Se alejó pesadamente por la senda, tambaleándose con esas incómodas botas de pescador que le llegaban hasta la cadera. Cassie se rio de él con disimulo. «Es tan ganso… Pero es un buen ganso».
Desde que se habían trasladado allí, los dos habían cambiado para mejor. No cabía duda. Ya no mantenían feas discusiones sobre modas o estilos de peinado. No más encontronazos por la ropa negra de Cassie ni por el frío conservadurismo de su padre.
«Soy todo lo que le queda —comprendió—, y él es todo lo que me queda a mí».
Cassie rara vez se sentía animada por algo, pero ahora estaba de verdad entusiasmada por lo bien que parecían ir las cosas. Su padre estaba realizando un concienzudo esfuerzo por transigir con sus manías, lo que facilitaba mucho que ella hiciera lo mismo. Aunque rígido y convencional, su padre era un buen hombre y ahora trataba de cuidarse por el bien de ambos. Ella y Lissa lo culparon terriblemente cuando su madre se marchó; una reacción exagerada pero normal en preadolescentes. «Papá siempre está en el trabajo y ya nunca se preocupa de nosotras ni de mamá. Por eso nos abandonó».
Lo cierto es que su madre era una arribista cazafortunas, y los había dejado sin ningún miramiento para irse con otro hombre aún más rico. Ahora Cassie lo sabía. Solo esperaba que la jubilación de su padre lo ayudara a ser feliz al fin. Tras todas las tragedias de su vida, la verdad es que se lo merecía.
Cuando descendió los escalones de piedra delanteros, las sombras del pórtico se quedaron atrás. Aquel día vestía ligera: un fino pareo, una camiseta de algodón sin mangas y las chanclas de toda la vida.

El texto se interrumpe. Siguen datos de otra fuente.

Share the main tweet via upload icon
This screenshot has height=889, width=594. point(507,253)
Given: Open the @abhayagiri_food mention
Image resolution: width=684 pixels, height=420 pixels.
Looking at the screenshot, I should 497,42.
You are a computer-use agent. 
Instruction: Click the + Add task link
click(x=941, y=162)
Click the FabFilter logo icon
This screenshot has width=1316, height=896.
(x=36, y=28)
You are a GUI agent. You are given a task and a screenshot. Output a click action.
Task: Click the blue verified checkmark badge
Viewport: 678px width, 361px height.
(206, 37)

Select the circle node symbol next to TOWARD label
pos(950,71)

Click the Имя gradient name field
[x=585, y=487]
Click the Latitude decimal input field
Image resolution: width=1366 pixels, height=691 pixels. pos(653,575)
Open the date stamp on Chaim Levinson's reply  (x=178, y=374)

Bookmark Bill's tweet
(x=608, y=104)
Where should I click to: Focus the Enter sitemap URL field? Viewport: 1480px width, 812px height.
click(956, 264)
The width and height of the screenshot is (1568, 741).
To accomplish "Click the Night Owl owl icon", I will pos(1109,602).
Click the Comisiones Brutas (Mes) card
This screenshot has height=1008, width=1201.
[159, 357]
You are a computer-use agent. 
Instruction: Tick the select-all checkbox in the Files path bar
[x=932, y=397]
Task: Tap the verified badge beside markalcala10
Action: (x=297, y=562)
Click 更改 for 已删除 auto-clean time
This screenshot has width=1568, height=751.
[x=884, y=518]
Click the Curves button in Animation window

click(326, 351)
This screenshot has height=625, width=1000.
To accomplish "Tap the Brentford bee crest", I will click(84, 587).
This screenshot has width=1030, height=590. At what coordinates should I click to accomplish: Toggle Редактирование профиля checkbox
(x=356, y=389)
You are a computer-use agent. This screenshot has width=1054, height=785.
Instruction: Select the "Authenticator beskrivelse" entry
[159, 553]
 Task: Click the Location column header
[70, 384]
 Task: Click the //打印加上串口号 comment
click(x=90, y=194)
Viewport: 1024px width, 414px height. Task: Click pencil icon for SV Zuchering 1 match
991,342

Pero tras apenas cinco minutos bajo el sol, el calor la estaba aplastando de lo lindo. «Acostúmbrate —se dijo—. No he estado morena en toda mi vida, esta es mi oportunidad».
Cuando llevaba recorrida la mitad de la colina delantera, volvió atrás la mirada, hacia la casa. Se cernía sobre ella, inmensa, inquietante y victoriana incluso con el sol en lo alto. Pero se rio cuando contempló las buhardillas del ala sur: su padre había colocado ridículas placas de los Washington Redskins en todas las ventanas. Y otro parche destacado era el plato de la televisión por satélite, de brillante color blanco y situado en el parapeto más alto. Su padre era capaz de vivir sin la rutina de la gran ciudad, pero no podía pasar sin Sports Center, Crossfire y El Channel. Resultaba gracioso cómo fingía estar simplificando su vida, como si se apartara de sus antiguos vicios. Una vez, al regresar del colmado, donde había comprado un saco de alubias secas, le dijo:
—Solo setenta y siete centavos el kilo —alardeó—. ¿Estoy recortando gastos o no?
—Sí, papá —reconoció ella—. Estás siendo muy estricto con el presupuesto. Bravo por ti.
Entonces llamaron a la puerta y su padre se apresuró a abrir.
—Es el camión de Fed-Ex. He hecho un pedido especial de colas de langosta frescas de Nueva Zelanda y caviar ossetra…
«Y tanto que está recortando gastos, claro que sí».
Cassie estuvo evaluando la casa un rato más y después asintió con satisfacción. Ahora esta es mi casa, comprendió. Y eso le gustaba.
Se colocó los cascos, puso algo de Rob Zombie y empezó a caminar en dirección al pueblo.
No descubrió la cara que la miraba desde las alturas, por la ventana de óculo del desván más alto del edificio.